Recourse Technologies, Inc.
- Type: Private (1999–2002)
- Industry: Network security
- Founded: February 1999; 27 years ago
- Founder: Frank Huerta Michael Lyle
- Defunct: 2002
- Fate: Acquired by Symantec, 2002
- Headquarters: Redwood City, California, United States
- Products: ManHunt, ManTrap
- Parent: Symantec (2002)

= Recourse Technologies =

American network security company, 1999–2002

Recourse Technologies, Inc. was a network security company based in Redwood City, California, founded in February 1999 by Frank Huerta and Michael Lyle. The company developed network intrusion detection and deception technology, with its principal products being ManHunt and ManTrap.

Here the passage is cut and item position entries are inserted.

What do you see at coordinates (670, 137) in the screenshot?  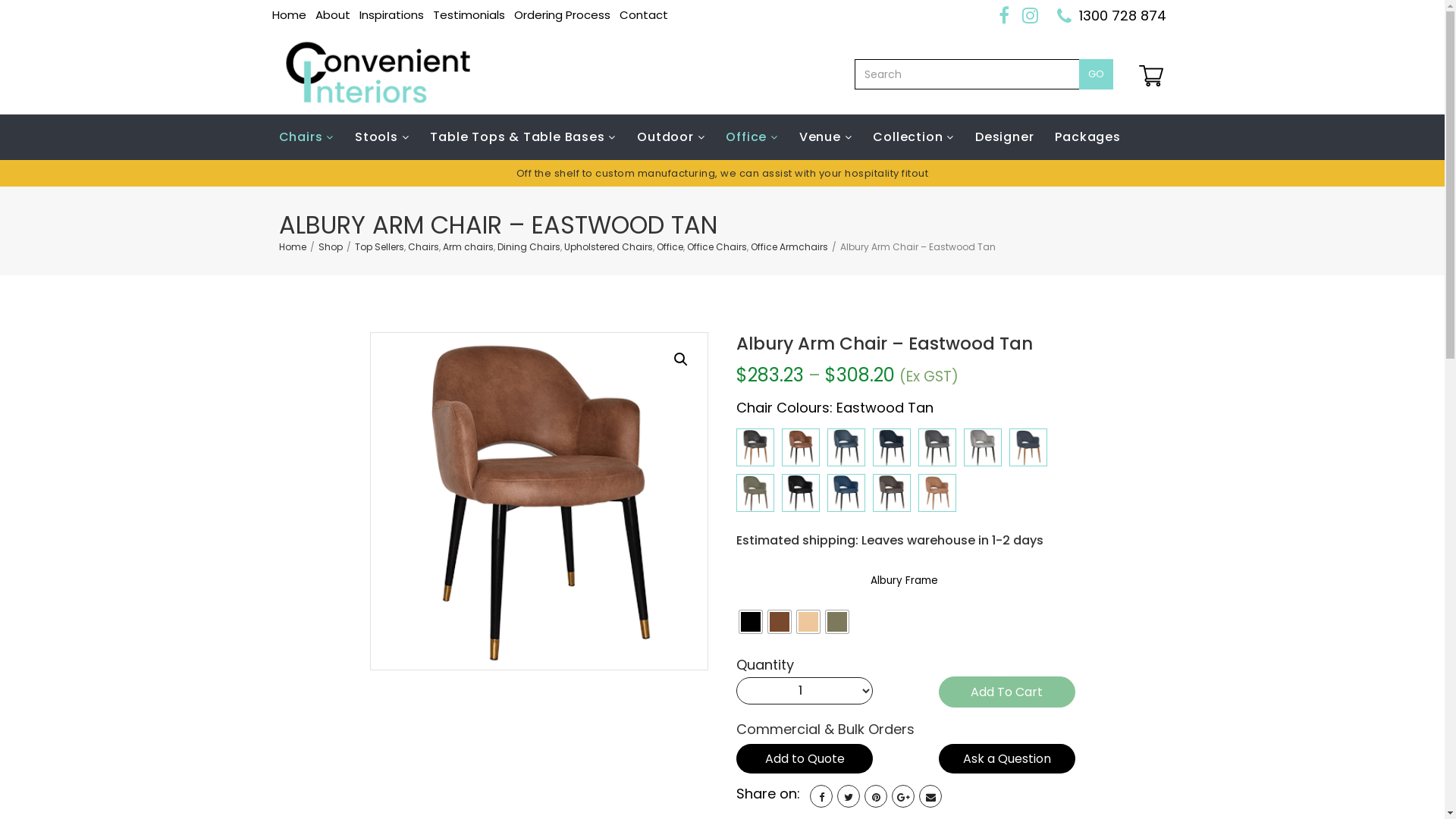 I see `'Outdoor'` at bounding box center [670, 137].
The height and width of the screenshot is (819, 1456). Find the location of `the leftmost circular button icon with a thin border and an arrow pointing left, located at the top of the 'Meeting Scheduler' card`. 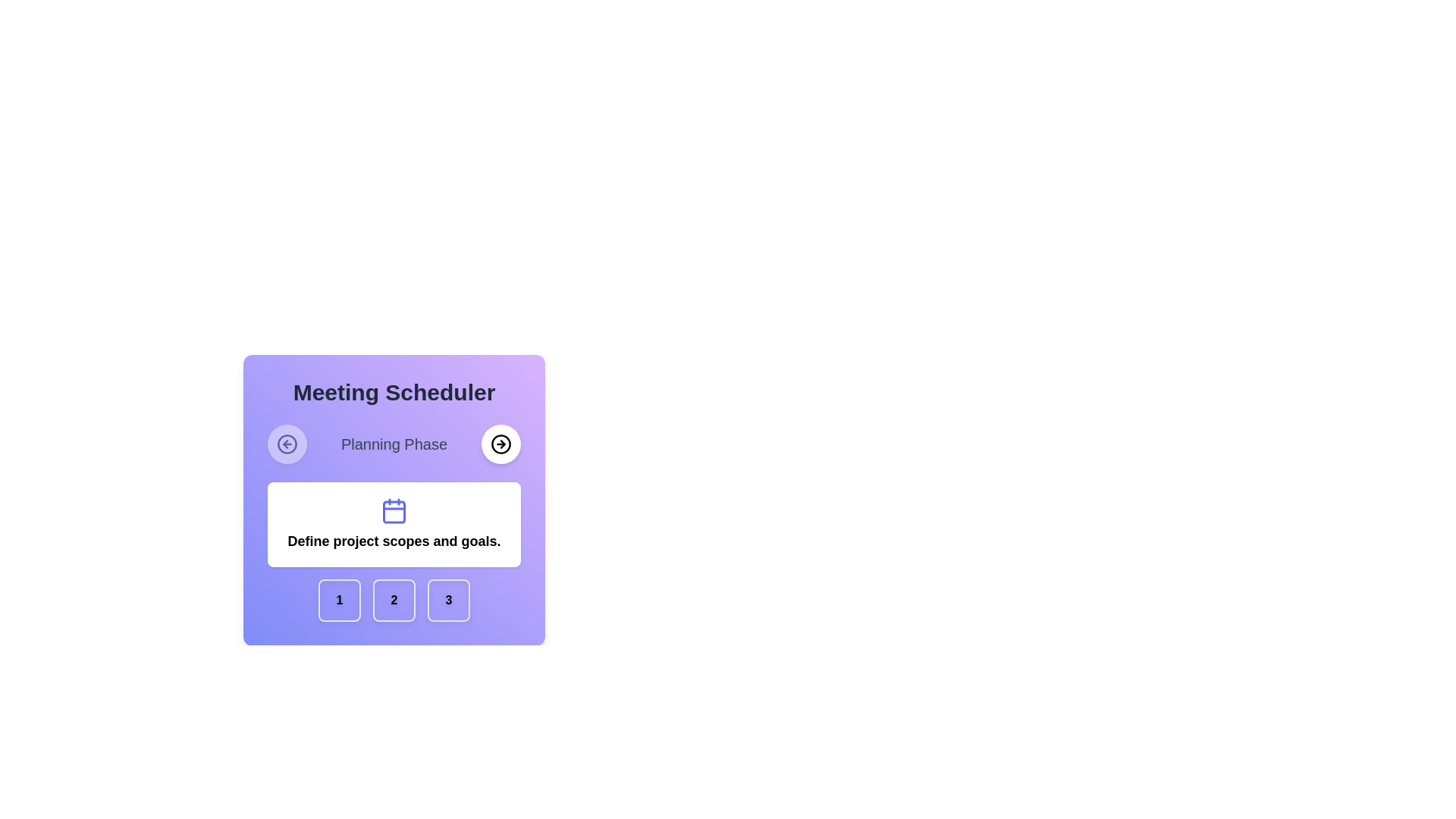

the leftmost circular button icon with a thin border and an arrow pointing left, located at the top of the 'Meeting Scheduler' card is located at coordinates (287, 444).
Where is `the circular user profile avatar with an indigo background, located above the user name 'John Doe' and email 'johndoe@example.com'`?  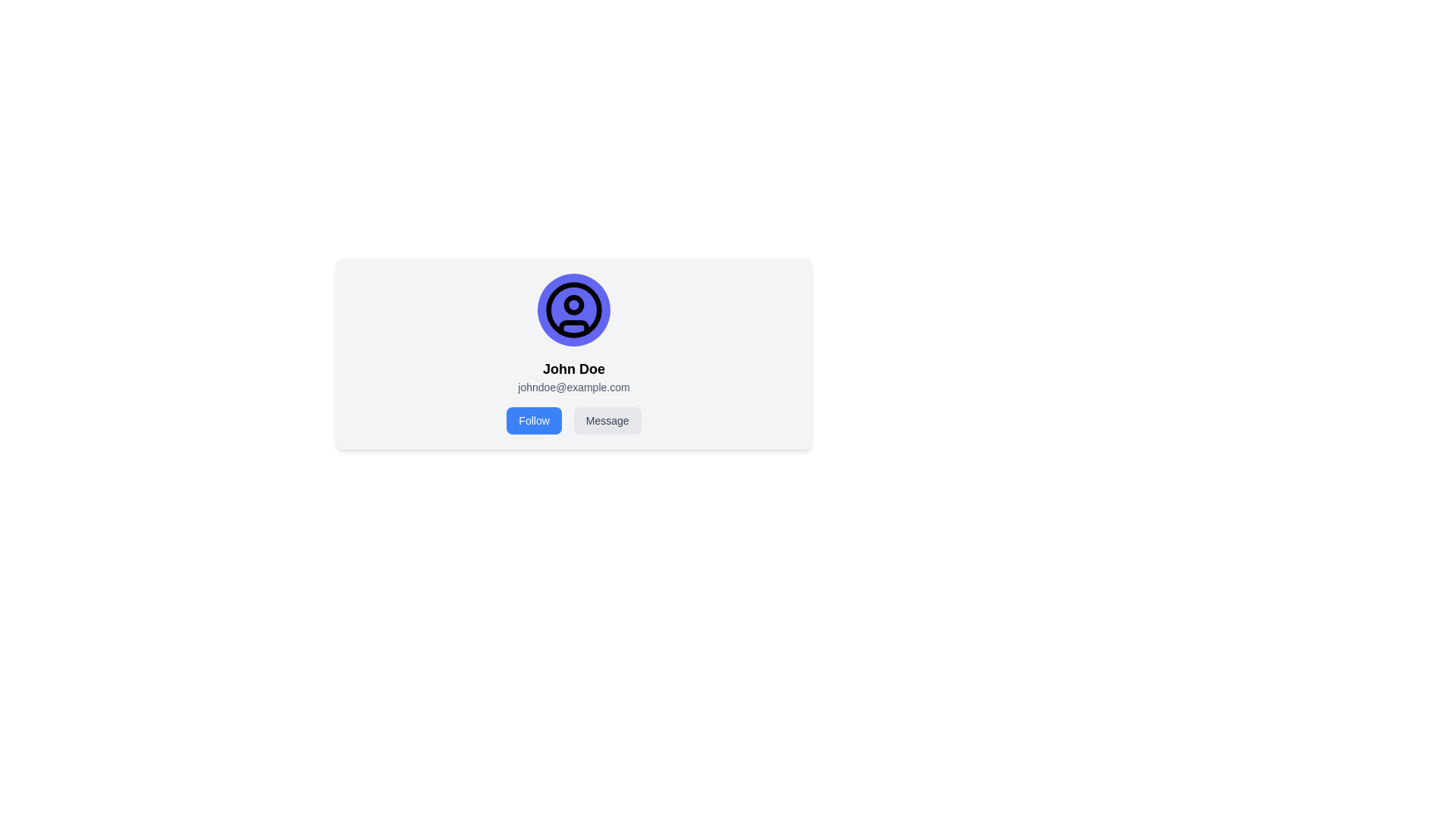
the circular user profile avatar with an indigo background, located above the user name 'John Doe' and email 'johndoe@example.com' is located at coordinates (573, 309).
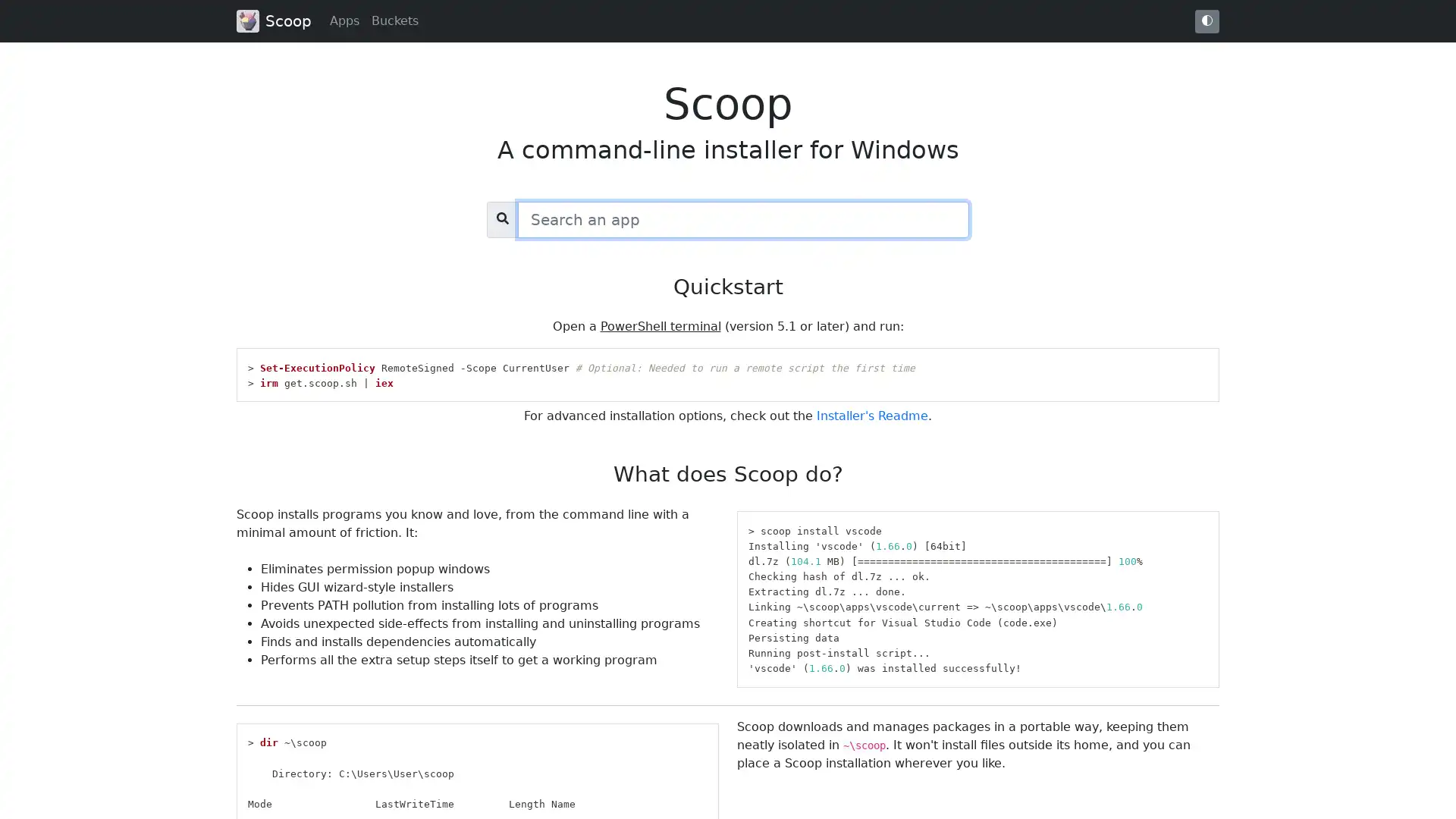 The height and width of the screenshot is (819, 1456). What do you see at coordinates (1207, 20) in the screenshot?
I see `Auto mode. Click to switch to dark mode` at bounding box center [1207, 20].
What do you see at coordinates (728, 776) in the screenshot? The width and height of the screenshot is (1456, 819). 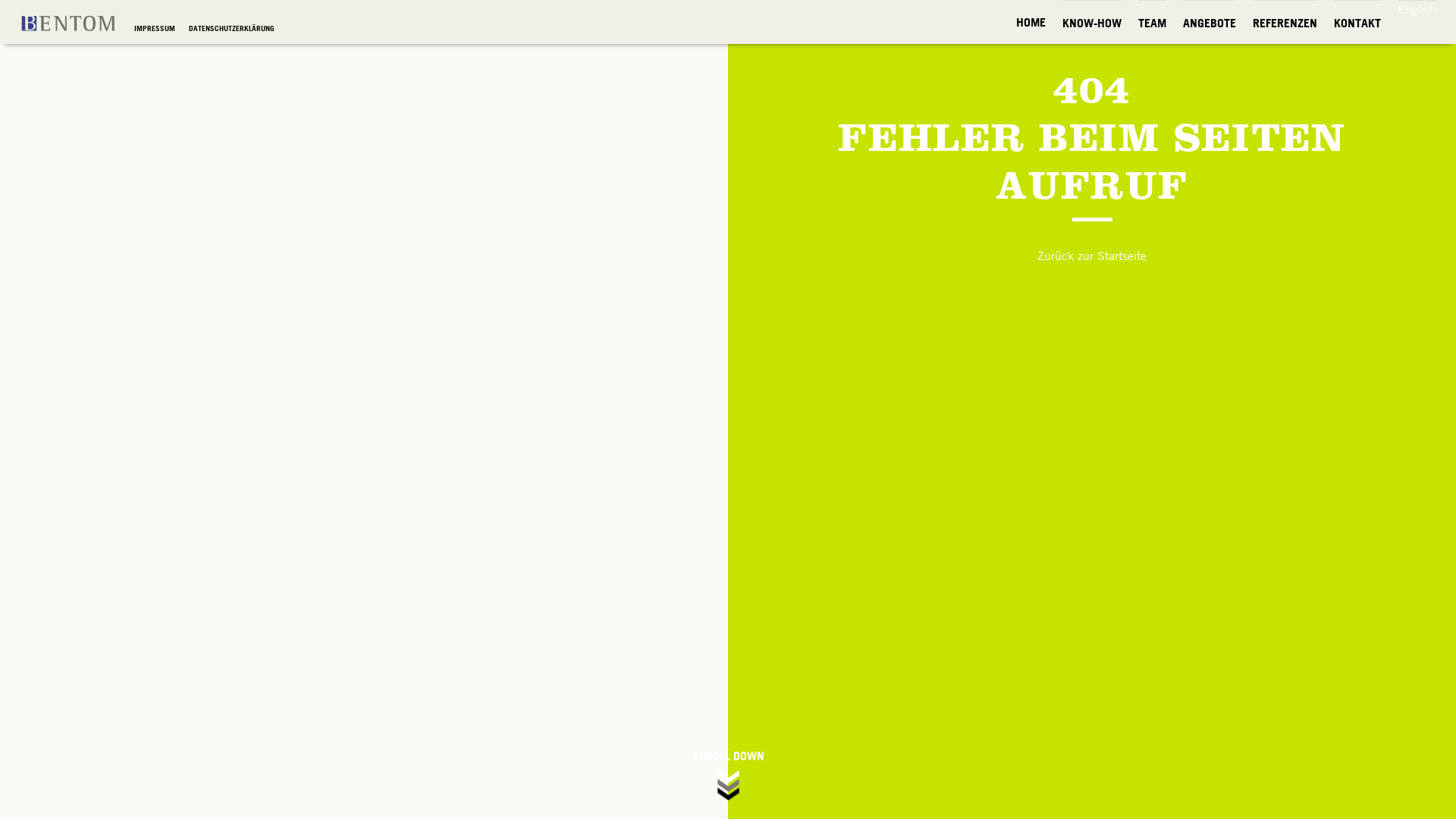 I see `'SCROLL DOWN'` at bounding box center [728, 776].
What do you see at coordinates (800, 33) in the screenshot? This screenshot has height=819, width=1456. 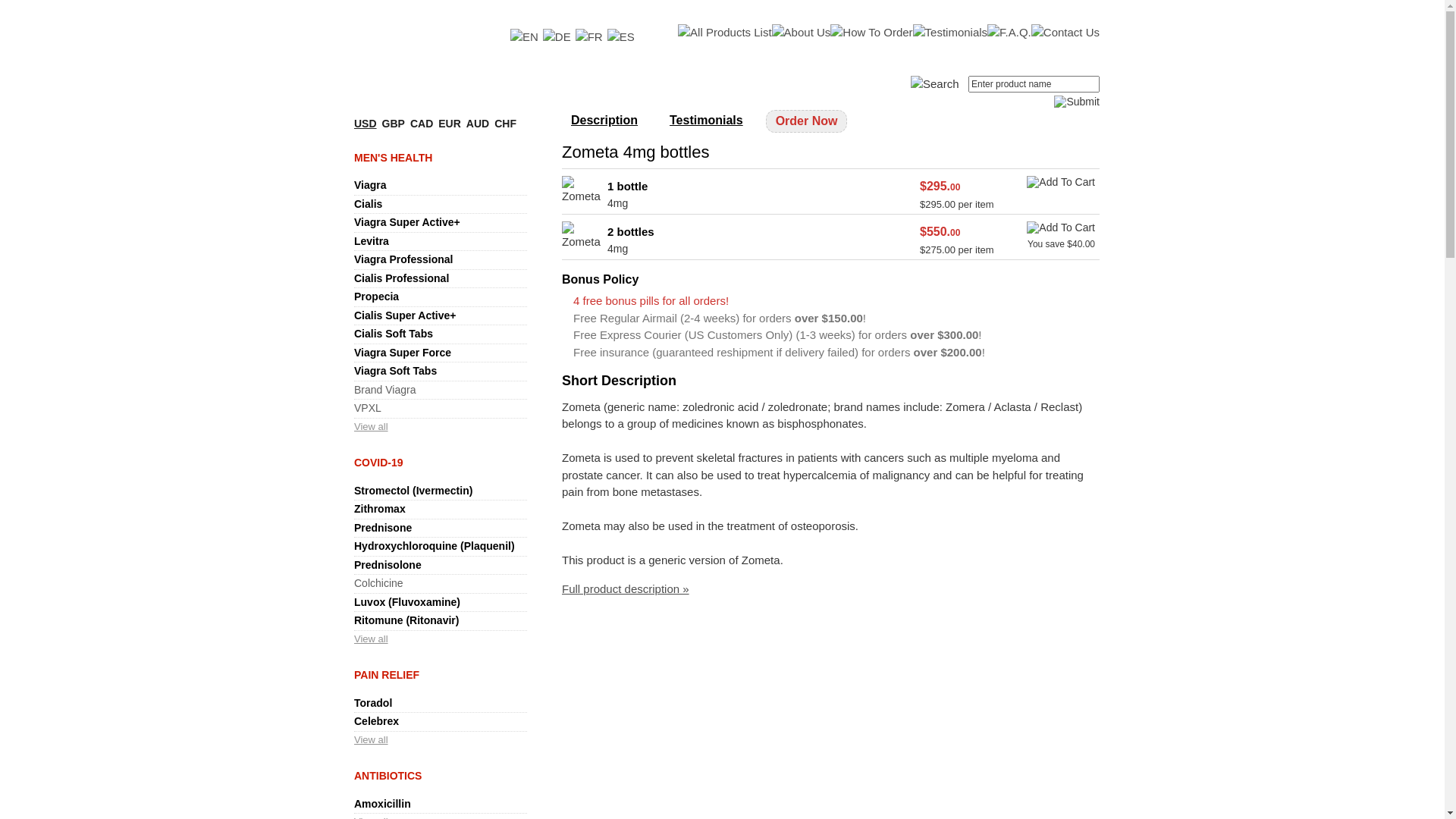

Symantec acquired Recourse Technologies on 17 July 2002 for US$135 million.

== Products ==
Recourse Technologies' primary products addressed network monitoring and attacker deception:

- ManHunt — a network intrusion detection system and security event manager that monitored network traffic for signs of unauthorised activity and correlated security events across an enterprise network.
- ManTrap — a honeypot system designed to detect and study attackers by presenting decoy systems that appeared to be legitimate targets, allowing security teams to observe attack methods without exposing production infrastructure.

== Acquisition by Symantec ==
Symantec announced its intent to acquire Recourse Technologies in July 2002, completing the acquisition for US$135 million. The ManHunt and ManTrap products were integrated into Symantec's enterprise security portfolio following the deal.